Lui et moi avons parlé bestioles un bon quinze minutes, puis
il m’a dit qu’il était attendu. Je crois qu’il devait donner une conférence, je
ne m’en souviens pas bien.
Ce n’est que quelques mois plus tard que, lors d’un
documentaire présenté à Radio-Québec, j’ai découvert que mon mystérieux
interlocuteur était le fondateur de l’Insectarium de Québec.
Vingt-cinq ans plus tard, j’en rougis encore.
Ce matin, j’ai appris son décès et je déplore que peu de
gens sachent à quel point son influence fut majeure pour l’initiation des
Québécois jeunes et moins jeunes aux sciences naturelles.
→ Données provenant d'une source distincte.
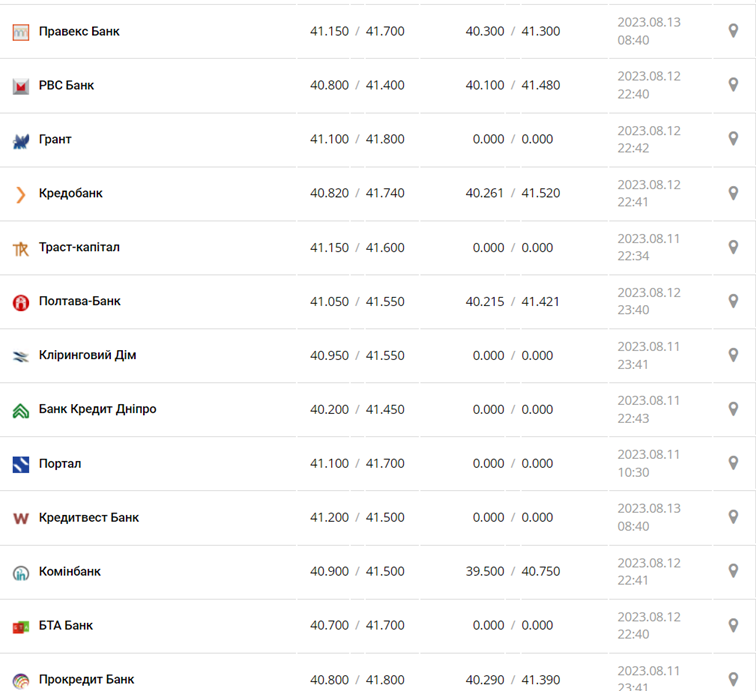Go to the Комінбанк name link

pos(70,571)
Né en 1940 à La Prairie et passionné par les insectes depuis
l’enfance, il commence ses voyages entomologiques à 38 ans. En 1989, sa collection d’insectes dénombre 250 000 spécimens,
la plus vaste collection privée du monde. Cette même année, il propose au maire
Jean Doré d’ouvrir un Insectarium à Montréal.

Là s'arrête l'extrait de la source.